Why does this happen? As Wood & Farjah (2009) explain: (italics are mine)
“Thoracic surgeons are well aware of the apparent moral hazard that occurs in a community when a patient is referred to the local general surgeon for lung cancer resection but to the general thoracic surgeon if the patient is higher risk, is a “VIP” (health professional or relative, community or business leader), or if the patient demands specialist care. If high-risk or “important” patients benefit from operations done by thoracic surgeons, it seems likely that other patients will as well. This tacit understanding of the benefits of specialty care is obvious and is supported by research from Schipper and others, yet appears to be undermined by local factors that have yet to be confronted by hospitals, payers, patient advocacy groups, or policy makers.

Physicians referring patients requiring thoracic operations may prefer to direct a patient to a nonspecialist due to local politics and economics, potentially benefiting directly or indirectly if the patient is cared for within the same hospital or same medical group. Although many hospital credentials committees require specialty board certification to provide specialty care, this is often overlooked because of local traditions, reluctance to restrict or offend current medical staff, and concern about potential financial implications if lack of hospital “specialists” results in redirection of certain patients to a competing hospital.”

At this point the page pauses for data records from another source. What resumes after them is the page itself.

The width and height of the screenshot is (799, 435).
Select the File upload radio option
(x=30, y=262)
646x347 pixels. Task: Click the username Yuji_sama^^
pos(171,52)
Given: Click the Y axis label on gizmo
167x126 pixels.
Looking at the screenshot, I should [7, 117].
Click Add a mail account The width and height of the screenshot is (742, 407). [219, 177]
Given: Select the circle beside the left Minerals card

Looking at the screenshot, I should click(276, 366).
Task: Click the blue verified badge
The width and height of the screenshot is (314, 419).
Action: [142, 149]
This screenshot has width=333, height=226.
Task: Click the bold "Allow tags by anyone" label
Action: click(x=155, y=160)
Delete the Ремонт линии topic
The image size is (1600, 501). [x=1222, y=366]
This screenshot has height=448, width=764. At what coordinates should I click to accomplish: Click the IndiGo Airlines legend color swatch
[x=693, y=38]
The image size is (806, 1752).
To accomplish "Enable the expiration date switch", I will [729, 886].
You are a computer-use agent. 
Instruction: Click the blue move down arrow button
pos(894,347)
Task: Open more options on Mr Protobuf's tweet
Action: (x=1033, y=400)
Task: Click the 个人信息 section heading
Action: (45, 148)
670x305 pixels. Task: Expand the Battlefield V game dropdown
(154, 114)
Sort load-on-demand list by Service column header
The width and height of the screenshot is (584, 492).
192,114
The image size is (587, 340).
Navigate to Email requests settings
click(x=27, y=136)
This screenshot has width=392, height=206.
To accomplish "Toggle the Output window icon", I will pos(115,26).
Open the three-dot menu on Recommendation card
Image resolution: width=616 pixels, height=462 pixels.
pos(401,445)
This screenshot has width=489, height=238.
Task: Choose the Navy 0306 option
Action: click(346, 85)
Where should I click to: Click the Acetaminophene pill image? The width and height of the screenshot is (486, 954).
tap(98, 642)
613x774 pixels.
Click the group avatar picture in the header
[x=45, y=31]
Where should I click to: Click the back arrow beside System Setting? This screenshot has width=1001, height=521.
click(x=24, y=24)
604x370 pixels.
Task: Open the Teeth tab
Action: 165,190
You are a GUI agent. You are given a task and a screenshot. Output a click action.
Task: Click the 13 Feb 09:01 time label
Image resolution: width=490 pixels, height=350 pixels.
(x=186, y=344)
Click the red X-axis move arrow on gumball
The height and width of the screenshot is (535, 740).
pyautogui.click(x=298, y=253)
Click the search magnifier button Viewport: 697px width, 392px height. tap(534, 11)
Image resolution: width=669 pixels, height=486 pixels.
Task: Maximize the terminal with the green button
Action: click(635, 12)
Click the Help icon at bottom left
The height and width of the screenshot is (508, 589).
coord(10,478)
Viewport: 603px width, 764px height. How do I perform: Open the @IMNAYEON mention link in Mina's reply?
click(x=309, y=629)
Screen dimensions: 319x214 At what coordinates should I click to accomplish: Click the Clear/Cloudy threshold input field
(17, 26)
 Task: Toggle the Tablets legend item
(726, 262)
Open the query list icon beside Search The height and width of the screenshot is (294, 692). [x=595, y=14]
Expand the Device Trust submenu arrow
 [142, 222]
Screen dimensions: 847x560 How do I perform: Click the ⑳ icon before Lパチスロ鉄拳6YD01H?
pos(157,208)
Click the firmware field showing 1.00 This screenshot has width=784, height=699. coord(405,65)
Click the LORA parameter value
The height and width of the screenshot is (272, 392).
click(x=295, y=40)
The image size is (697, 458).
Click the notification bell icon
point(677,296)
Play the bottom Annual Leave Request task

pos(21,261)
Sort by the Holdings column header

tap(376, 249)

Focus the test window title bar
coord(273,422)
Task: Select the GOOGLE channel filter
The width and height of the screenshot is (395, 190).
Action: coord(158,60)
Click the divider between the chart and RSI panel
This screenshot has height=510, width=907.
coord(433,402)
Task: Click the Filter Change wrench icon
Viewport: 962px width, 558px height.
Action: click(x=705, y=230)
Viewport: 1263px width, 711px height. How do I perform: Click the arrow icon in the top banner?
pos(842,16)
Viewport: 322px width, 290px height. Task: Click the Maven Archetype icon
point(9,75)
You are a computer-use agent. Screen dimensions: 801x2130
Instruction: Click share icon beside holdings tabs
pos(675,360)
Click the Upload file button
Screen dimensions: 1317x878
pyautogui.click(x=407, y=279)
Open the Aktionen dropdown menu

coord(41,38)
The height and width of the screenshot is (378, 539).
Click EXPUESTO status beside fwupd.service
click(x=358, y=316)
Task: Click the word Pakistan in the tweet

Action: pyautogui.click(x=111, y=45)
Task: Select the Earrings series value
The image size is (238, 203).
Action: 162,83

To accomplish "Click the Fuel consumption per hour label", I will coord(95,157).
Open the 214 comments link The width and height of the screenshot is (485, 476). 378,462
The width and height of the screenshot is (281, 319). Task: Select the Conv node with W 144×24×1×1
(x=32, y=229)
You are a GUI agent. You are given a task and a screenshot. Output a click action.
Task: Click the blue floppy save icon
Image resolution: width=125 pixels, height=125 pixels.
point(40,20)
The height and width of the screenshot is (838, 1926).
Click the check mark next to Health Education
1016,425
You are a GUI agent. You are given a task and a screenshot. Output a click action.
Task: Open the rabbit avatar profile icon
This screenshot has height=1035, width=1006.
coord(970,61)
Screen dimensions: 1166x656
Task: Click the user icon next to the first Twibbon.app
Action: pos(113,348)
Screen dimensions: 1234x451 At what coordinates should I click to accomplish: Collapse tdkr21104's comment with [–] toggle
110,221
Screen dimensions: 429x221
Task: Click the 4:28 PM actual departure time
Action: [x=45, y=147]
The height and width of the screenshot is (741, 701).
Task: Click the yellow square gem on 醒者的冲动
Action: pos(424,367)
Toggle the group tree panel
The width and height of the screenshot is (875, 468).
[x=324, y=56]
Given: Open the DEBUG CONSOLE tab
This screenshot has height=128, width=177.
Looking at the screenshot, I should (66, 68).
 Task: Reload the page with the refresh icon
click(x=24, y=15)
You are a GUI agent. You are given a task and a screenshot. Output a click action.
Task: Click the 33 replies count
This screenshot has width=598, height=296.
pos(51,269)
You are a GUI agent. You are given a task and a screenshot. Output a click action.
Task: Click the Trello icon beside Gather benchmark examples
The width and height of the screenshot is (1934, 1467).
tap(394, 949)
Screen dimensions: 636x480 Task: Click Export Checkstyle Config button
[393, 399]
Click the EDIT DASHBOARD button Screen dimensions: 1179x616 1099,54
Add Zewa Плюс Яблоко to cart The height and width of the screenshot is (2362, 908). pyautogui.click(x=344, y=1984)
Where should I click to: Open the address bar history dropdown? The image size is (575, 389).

“National specialty societies representing surgeons are generally silent on the issue in an effort to avoid disenfranchising one or more of their constituencies. These well-intended but incongruous local incentives could be overcome by policy decisions by health care systems, payers, agencies evaluating quality, and government policy makers.”

Does local politics, local traditions and financial incentives to the referring physician seem like a good reason to refer a patient to an unqualified surgeon – when conclusive, and comprehensive data shows otherwise?

The Influence of Surgical Specialty on Outcomes

“STS: Lung Cancer Survival Best When Thoracic Surgeon Wields Scalpel” Dr. Farjah, “Using those figures, he estimated that “500 to 1,000 lives could be saved if all lung cancer surgeries were performed by board certified thoracic surgeons.””

Full-text article at Thoracic Surgery news – Dr. Michele Ellis on lung resection mortality by surgeon specialty.

8/24/2011 :  after a telephone interview with Ilene Little, this story was highlighted at Traveling4Health, a medical site for consumers.